Обнаруженная спустя полвека его переписка с Х** дает возможность осознать, как именно он влиял на созревание поэта во все периоды его жизни. Некоторые отрывки из этих писем, до сих пор полностью не опубликованные или неправильно датируемые, я переписал в свою тетрадь.
В марте-апреле 1829 года он пишет поэту:
„Мое самое ревностное желание, друг мой, - видеть Вас посвященным в тайну века. Нет в мире духовном зрелища более прискорбного, чем гений, не понявший своего века и своего призвания. Когда видишь, что человек, который должен господствовать над умами, склоняется перед повадками и косностью черни, чувствуешь, что сам останавливаешься в пути. Спрашиваешь себя: почему человек, который должен указывать мне путь, мешает мне идти вперед? Право, это случается со мной всякий раз, когда я думаю о Вас, а думаю я о Вас так часто, что устал от этого. Дайте мне возможность идти вперед, прошу Вас. Если у Вас не хватает терпения следить за всем, что творится на свете, углубитесь в самого себя и в своем внутреннем мире найдите свет, который, безусловно, кроется во всех душах, подобных Вашей. Я убежден, что Вы можете принести бесконечное благо этой бедной, сбившейся с пути России. Не измените своему предназначению, друг мой“.
Ответное письмо затерялось, но сама настойчивость, с которой Р. побуждал своего более молодого друга к размышлениям, говорит о тех надеждах и, увы, сомнениях, которые вызывал у него путь поэта.
Год спустя (октябрь 1830-го) он опять пишет Х**, явно недовольный его ответом:
„Вы сказали, что хотите побеседовать; поговорим же. Но предупреждаю Вас: я невесел, а Вы - Вы раздражительны. И притом, о чем нам говорить?

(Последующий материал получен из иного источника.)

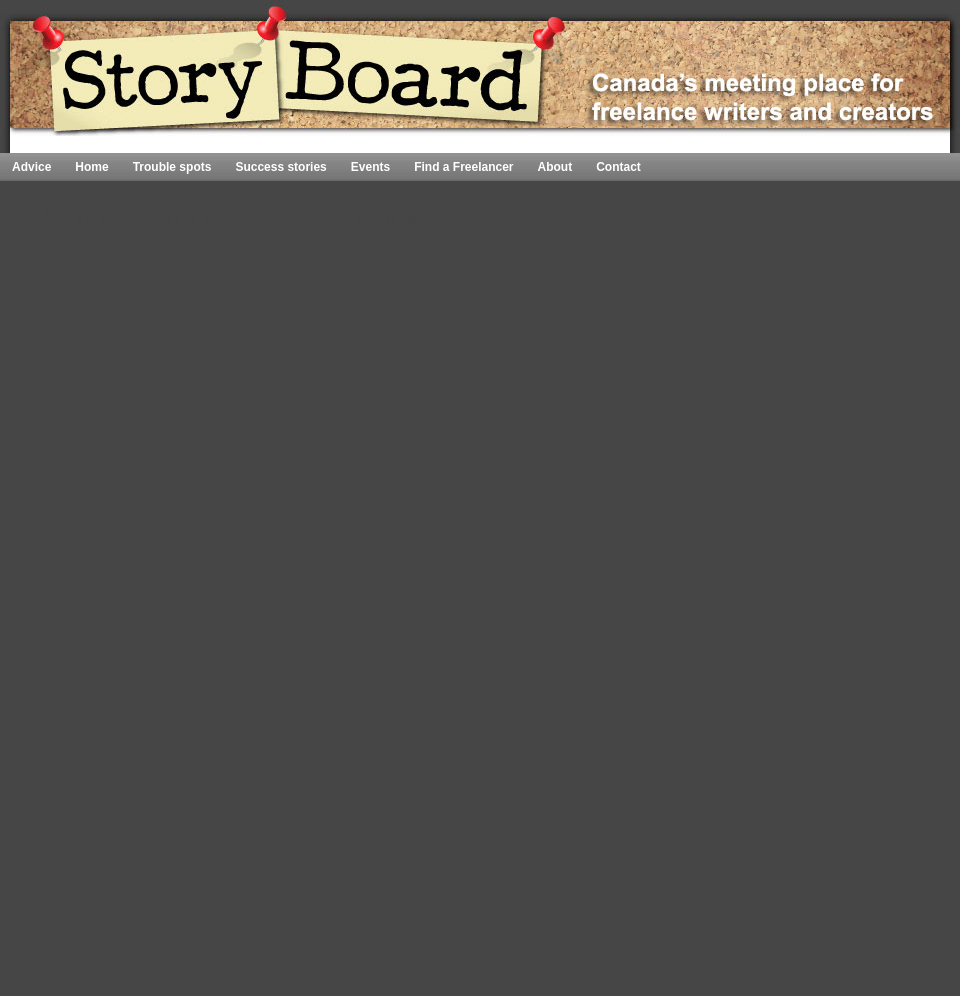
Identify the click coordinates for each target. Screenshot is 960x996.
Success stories (280, 167)
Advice (31, 167)
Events (370, 167)
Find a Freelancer (463, 167)
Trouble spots (172, 167)
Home (901, 144)
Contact (618, 167)
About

Я полон одной мыслью, Вы знаете это. Если случайно у меня в голове и появятся какие-нибудь другие, они, наверное, будут связаны в конце концов все с той же, одной: подумайте, устроит ли это Вас? Если бы еще Вы сообщили мне какие-либо мысли из Вашего умственного мира, если бы Вы вызвали меня как-нибудь. Но вы хотите, чтобы я заговорил первый; будь по-Вашему, но еще раз: берегите нервы! Итак, вот что я скажу Вам. Заметили ли Вы, что в недрах мира нравственного происходит нечто необыкновенное, нечто, подобное тому, что происходит, как говорят, в недрах мира физического? Скажите мне, пожалуйста, как это на Вас действует. С моей точки зрения, этот великий переворот вещей в высшей степени поэтичен; вряд ли Вы можете оставаться к нему равнодушны, тем более что поэтический эгоизм может найти себе в этом, как мне представляется, обильную пищу: разве можно оказаться незатронутым в самых сокровенных своих чувствах во время этого всеобщего столкновения всех элементов человеческой природы? Я видел недавно письмо Вашего друга, великого поэта: его живость, веселость наводят страх. Не можете ли Вы мне объяснить, почему теперь в этом человеке, который прежде мог грустить о всякой мелочи, гибель целого мира не вызывает ни малейшей скорби? Посмотрите, друг мой: разве воистину не гибнет мир? разве для того, кто не в состоянии предчувствовать новый, грядущий на его место мир, это не является ужасной катастрофой? Неужели Вы также можете не останавливаться на этом мыслью и чувством? Я уверен, что и чувство, и мысль вынашиваются, неведомые Вам, где-то в глубине Вашей души, только они не могут проявиться, будучи, вероятно, погребены в куче старых идей, привычек, условностей, которыми, что бы Вы ни говорили, неизбежно проникнут всякий поэт. Но, с другой стороны, со времени индуса Вальмики, певца «Рамаяны», и грека Орфея до шотландца Байрона всякий поэт и посейчас может повторять одно и то же, в какой бы части земного шара он ни пел.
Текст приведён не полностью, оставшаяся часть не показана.